» **Records for the exercise**
•••
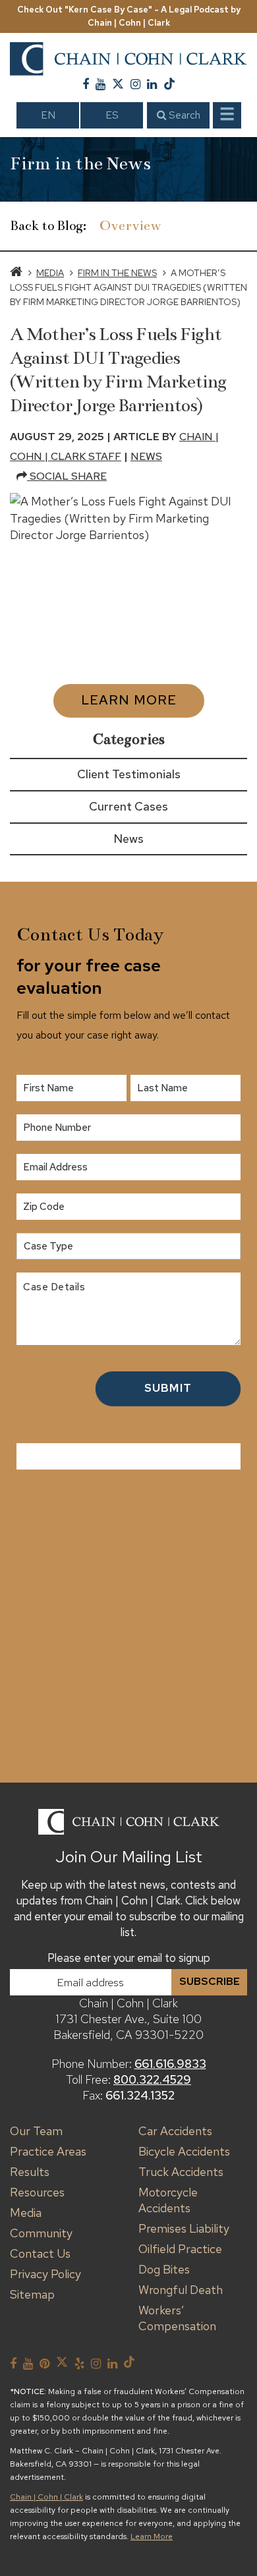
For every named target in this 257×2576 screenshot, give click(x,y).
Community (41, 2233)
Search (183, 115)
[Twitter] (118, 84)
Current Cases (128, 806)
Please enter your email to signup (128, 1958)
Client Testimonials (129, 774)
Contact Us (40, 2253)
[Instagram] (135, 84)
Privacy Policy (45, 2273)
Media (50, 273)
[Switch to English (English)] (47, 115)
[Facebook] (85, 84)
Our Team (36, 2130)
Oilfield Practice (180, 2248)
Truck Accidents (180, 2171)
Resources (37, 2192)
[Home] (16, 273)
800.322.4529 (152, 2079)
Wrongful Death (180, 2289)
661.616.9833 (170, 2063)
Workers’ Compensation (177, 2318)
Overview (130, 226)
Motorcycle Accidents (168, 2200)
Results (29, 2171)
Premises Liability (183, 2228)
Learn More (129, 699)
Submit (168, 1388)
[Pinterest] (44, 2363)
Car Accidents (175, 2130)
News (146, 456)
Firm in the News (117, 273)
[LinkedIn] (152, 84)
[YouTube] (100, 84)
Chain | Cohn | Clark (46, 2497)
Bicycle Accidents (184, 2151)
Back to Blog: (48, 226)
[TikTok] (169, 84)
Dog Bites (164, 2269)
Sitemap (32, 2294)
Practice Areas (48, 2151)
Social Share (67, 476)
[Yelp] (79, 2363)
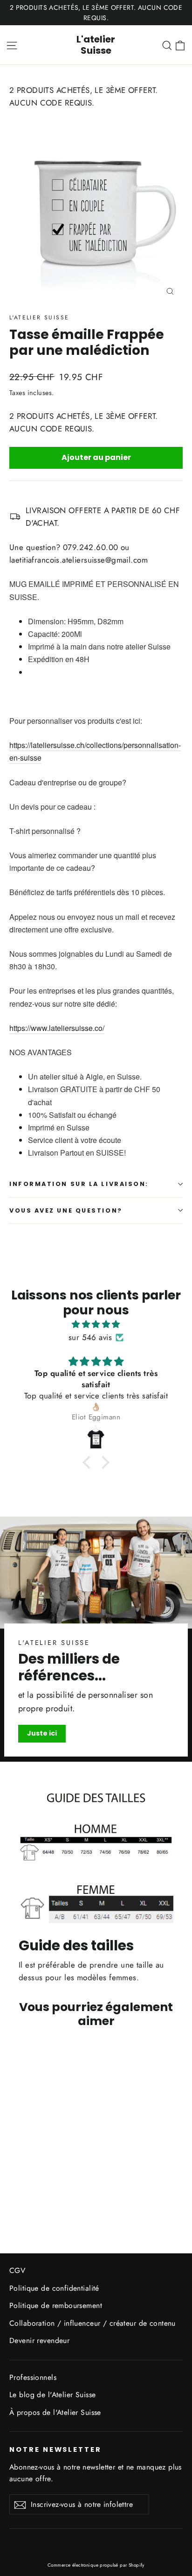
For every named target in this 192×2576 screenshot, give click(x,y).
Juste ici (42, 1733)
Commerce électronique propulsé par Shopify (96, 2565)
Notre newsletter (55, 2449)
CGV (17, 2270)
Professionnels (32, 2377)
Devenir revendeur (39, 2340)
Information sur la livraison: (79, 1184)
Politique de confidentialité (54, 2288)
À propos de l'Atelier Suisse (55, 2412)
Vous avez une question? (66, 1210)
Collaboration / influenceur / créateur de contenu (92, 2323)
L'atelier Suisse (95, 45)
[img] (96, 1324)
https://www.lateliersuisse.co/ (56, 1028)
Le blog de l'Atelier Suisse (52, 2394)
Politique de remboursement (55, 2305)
•••
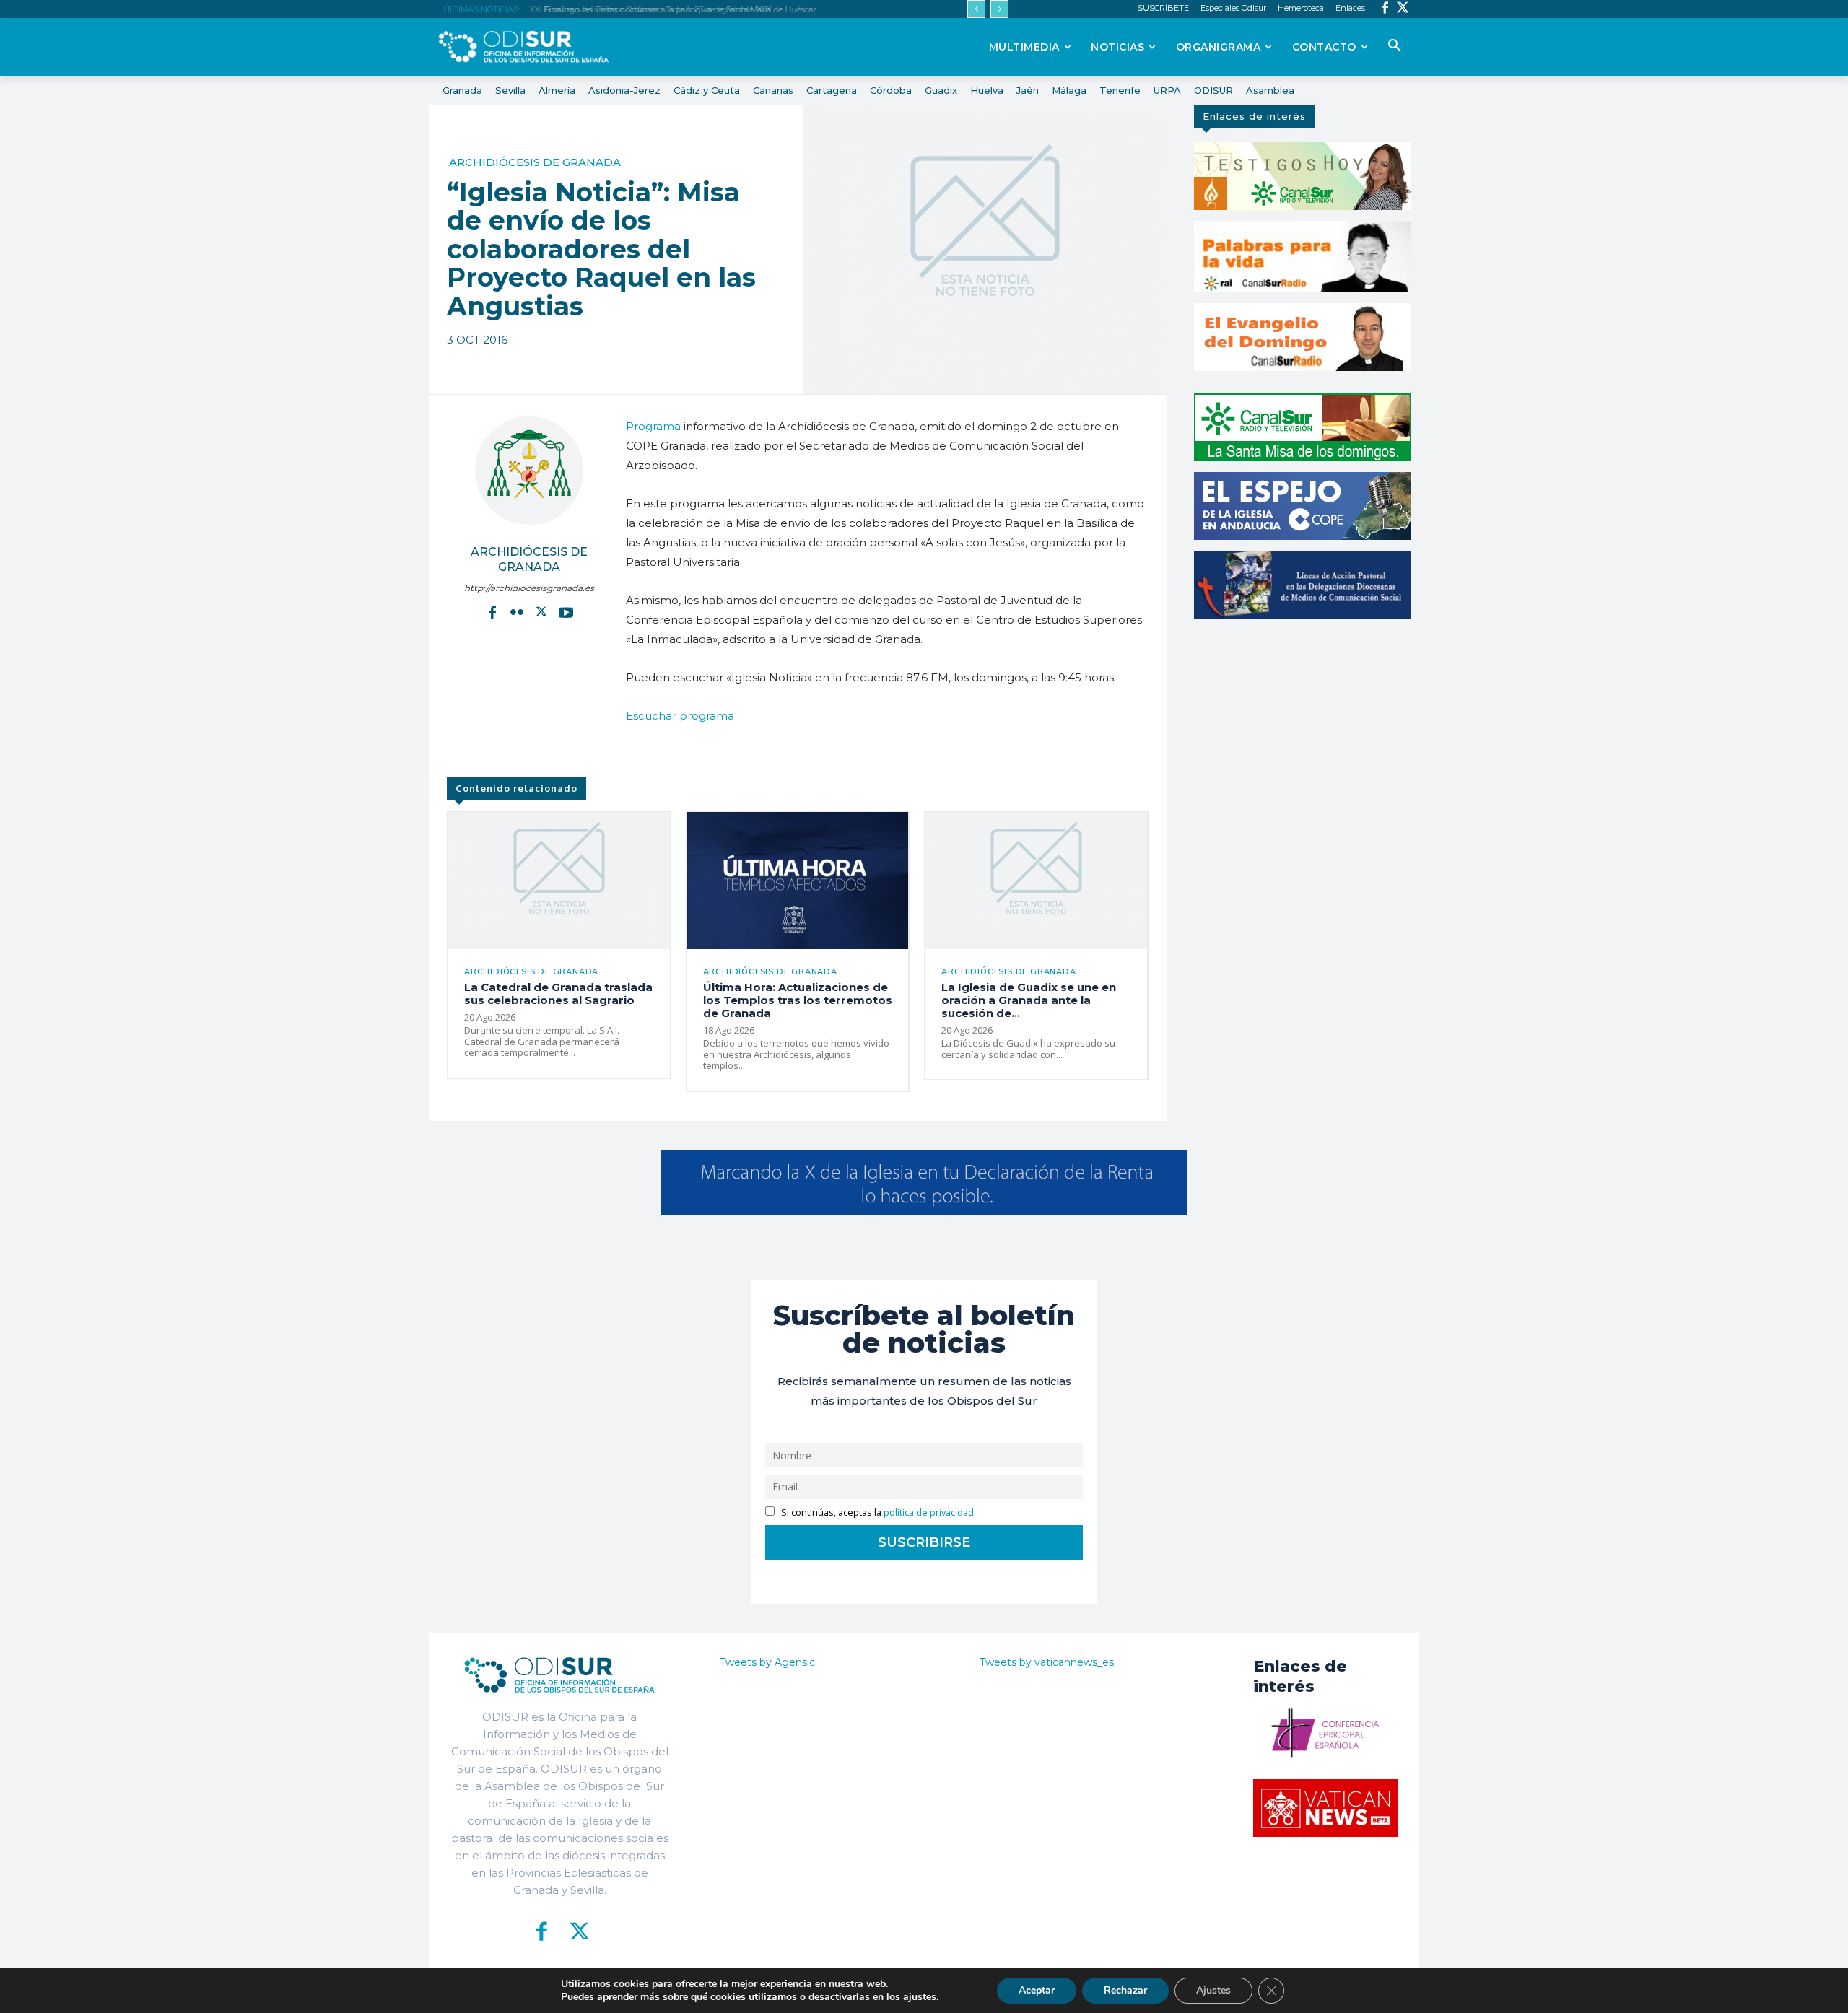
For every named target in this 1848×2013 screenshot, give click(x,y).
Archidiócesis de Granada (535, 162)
•••
» **Prompt**
Copy range, inclusive: the line holding "For every named target in this 257×2576" to the line holding "661.616.9833 (170, 2063)". Reproduce exactly those lines of the records above and no others.

» **Solved problem**
For every named target in this 257×2576 screenshot, give click(x,y).
Community (41, 2233)
Search (183, 115)
[Twitter] (118, 84)
Current Cases (128, 806)
Please enter your email to signup (128, 1958)
Client Testimonials (129, 774)
Contact Us (40, 2253)
[Instagram] (135, 84)
Privacy Policy (45, 2273)
Media (50, 273)
[Switch to English (English)] (47, 115)
[Facebook] (85, 84)
Our Team (36, 2130)
Oilfield Practice (180, 2248)
Truck Accidents (180, 2171)
Resources (37, 2192)
[Home] (16, 273)
800.322.4529 (152, 2079)
Wrongful Death (180, 2289)
661.616.9833 (170, 2063)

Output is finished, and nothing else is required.